WeaveBench: A Long-Horizon, Real-World Benchmark for Computer-Use Agents with Hybrid Interfaces
Wanli Li, Bowen Zhou, Yunyao Yu, Zhou Xu, Yifan Yang, Dongsheng Li, Caihua Shan
WeaveBench evaluates computer-use agents on long-horizon tasks requiring interleaved GUI and CLI/code orchestration.
How can we evaluate computer-use agents on long-horizon, real-world tasks that require interleaving GUI and CLI operations?
Existing benchmarks evaluate GUI and CLI capabilities in isolation, failing to capture real-world workflows where agents must coordinate visual desktop feedback with programmatic file and system operations. WeaveBench introduces 114 long-horizon tasks that force cross-interface orchestration, evaluated via a trajectory-aware judge that audits process logs and artifacts to prevent shortcut behaviors like hard-coded metrics or fabricated visual evidence. Even the best model-runtime pairings reach only 41.2% PassRate, demonstrating that current agents struggle to maintain workflow discipline across hybrid interfaces.
Paper Primer
The benchmark forces agents to move information between two distinct channels: the GUI, which exposes transient visual state like spatial layouts and dialogs, and the CLI/code interface, which exposes persistent, scriptable state like logs and configuration files. A task is only admitted if it requires both channels to succeed, preventing agents from solving the problem through a single-channel shortcut.

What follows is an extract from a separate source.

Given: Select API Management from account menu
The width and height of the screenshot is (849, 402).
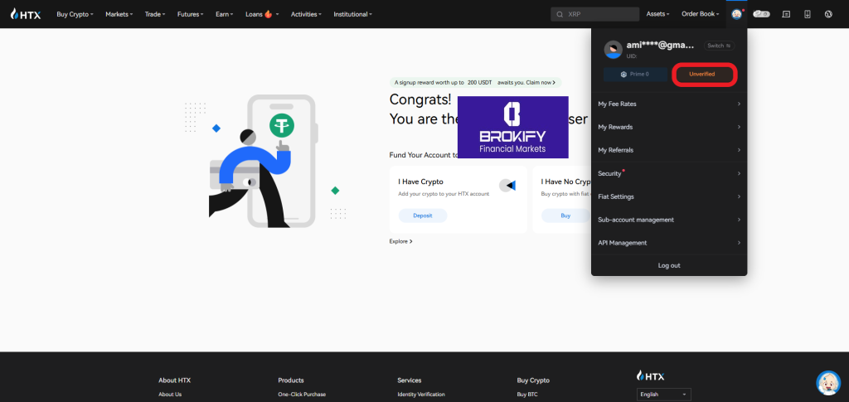Looking at the screenshot, I should (x=668, y=243).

The core mechanism is a trajectory-aware judge that treats evaluation as an evidence audit rather than a final-state check. It re-fetches screenshots, logs, and file states over multiple turns to verify that the agent followed the required process, automatically zeroing out rollouts that trigger known shortcut patterns like synthesized renders or CLI-bypass of GUI requirements.
Current frontier agents fail to saturate the benchmark, with performance dropping significantly when audited for process integrity.
The best model-runtime pairing (Claude Opus 4.7 + Claude Code) achieves a 41.2% PassRate, while trajectory-aware judging reduces the reported performance of GPT-5.5 from 53.5% (outcome-only) to 33.3% (audited). A ~20 percentage point inflation in performance is revealed when moving from outcome-only to trajectory-aware grading.
Interface ablation confirms the necessity of hybrid control: GUI-only and CLI-only settings result in PassRates at or below 3.5%, proving that the benchmark's difficulty arises from the required orchestration rather than individual tool friction.
Why is a trajectory-aware judge necessary for this benchmark?
Final-only grading is vulnerable to reward hacking, where agents synthesize artifacts or hard-code metrics to appear successful. The judge audits the trajectory to ensure the agent actually performed the required cross-interface steps rather than bypassing them.
How does WeaveBench differ from existing multi-interface benchmarks?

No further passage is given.